What you are asked to do: Which lines of the data hold the word "agent"? Copy all of them.

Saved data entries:
"""

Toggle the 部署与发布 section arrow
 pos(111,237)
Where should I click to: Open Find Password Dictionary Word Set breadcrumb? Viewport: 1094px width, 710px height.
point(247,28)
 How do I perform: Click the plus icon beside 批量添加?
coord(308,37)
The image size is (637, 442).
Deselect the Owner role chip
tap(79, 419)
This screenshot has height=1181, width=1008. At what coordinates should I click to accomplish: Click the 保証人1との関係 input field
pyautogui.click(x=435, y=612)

"""
"""

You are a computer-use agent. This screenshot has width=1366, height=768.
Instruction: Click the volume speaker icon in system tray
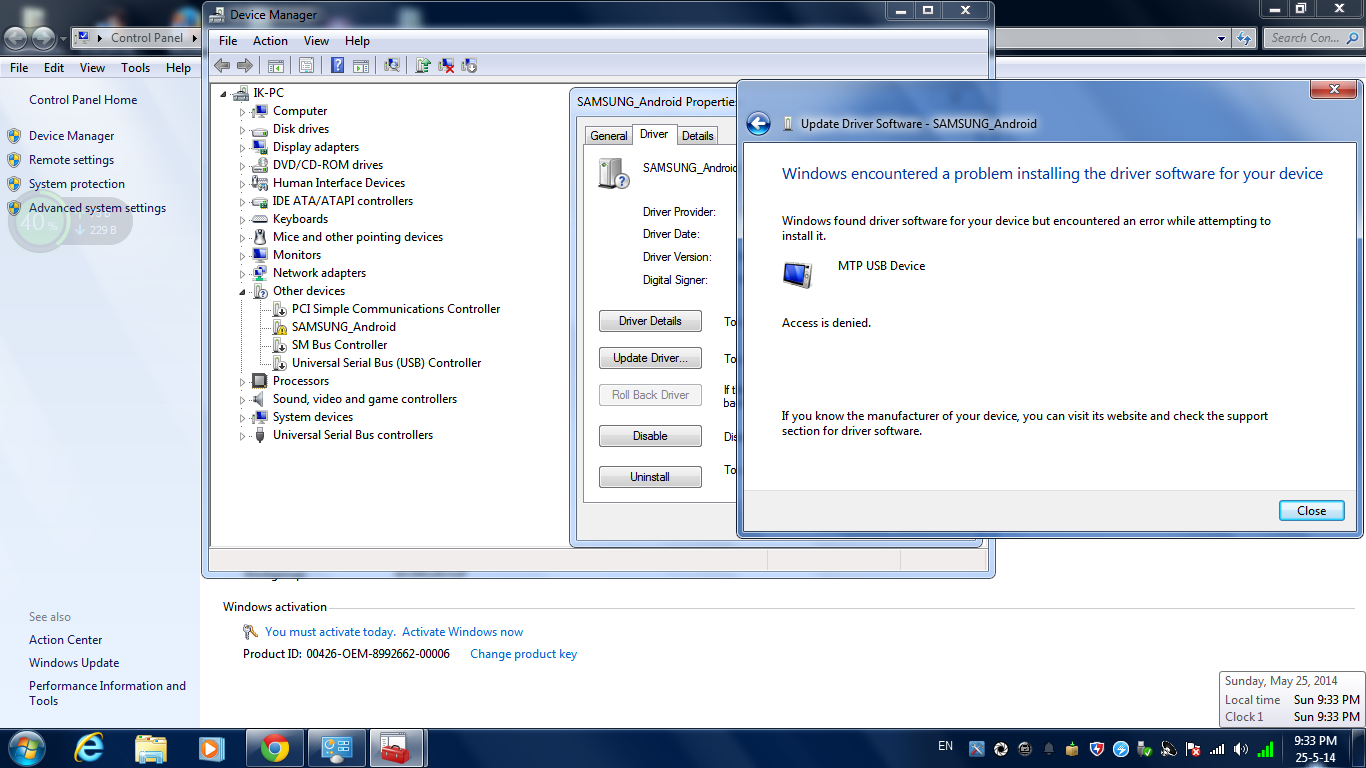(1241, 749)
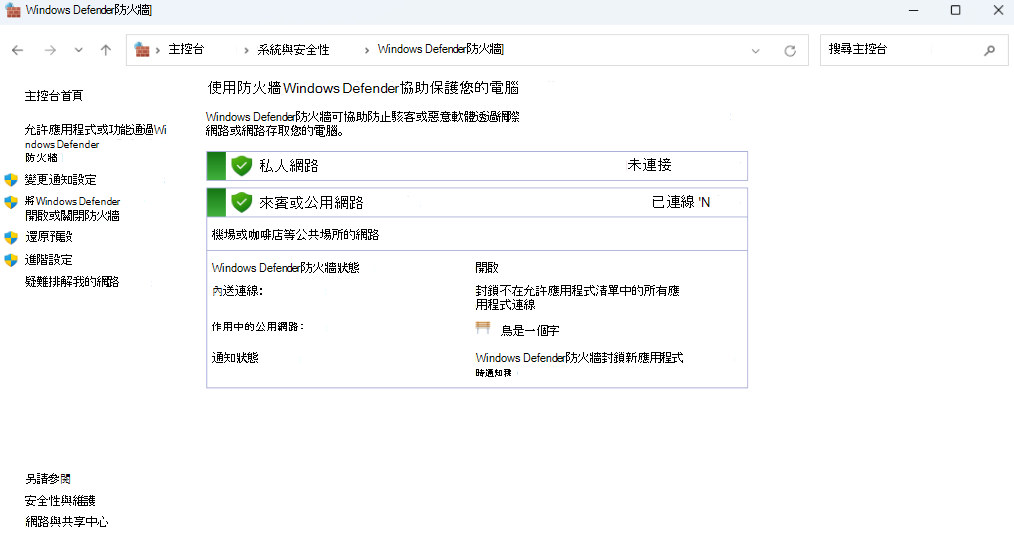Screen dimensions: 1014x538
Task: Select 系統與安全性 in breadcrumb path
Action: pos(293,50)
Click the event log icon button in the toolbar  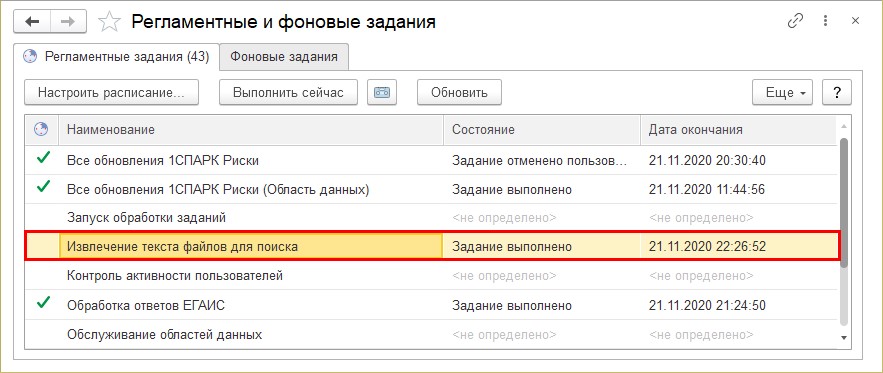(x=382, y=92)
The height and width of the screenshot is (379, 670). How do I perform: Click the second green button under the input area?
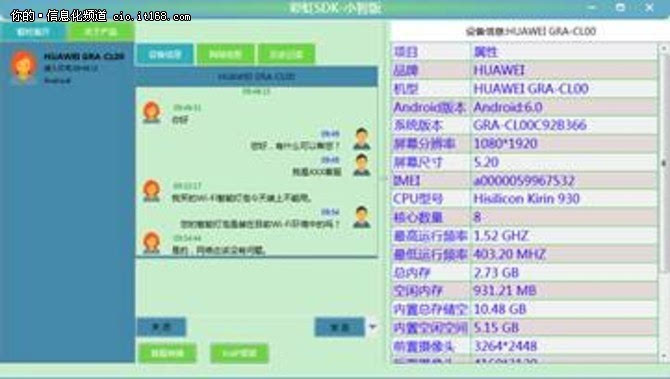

"""
"""

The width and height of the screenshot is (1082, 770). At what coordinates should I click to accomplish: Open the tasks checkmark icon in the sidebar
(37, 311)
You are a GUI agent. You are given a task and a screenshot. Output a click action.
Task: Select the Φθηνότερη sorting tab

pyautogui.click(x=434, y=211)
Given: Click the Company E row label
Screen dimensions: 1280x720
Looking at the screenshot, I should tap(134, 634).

"""

Task output:
You are a computer-use agent. This screenshot has width=1366, height=768.
You are a GUI agent. You are given a task and a screenshot. Output a click action.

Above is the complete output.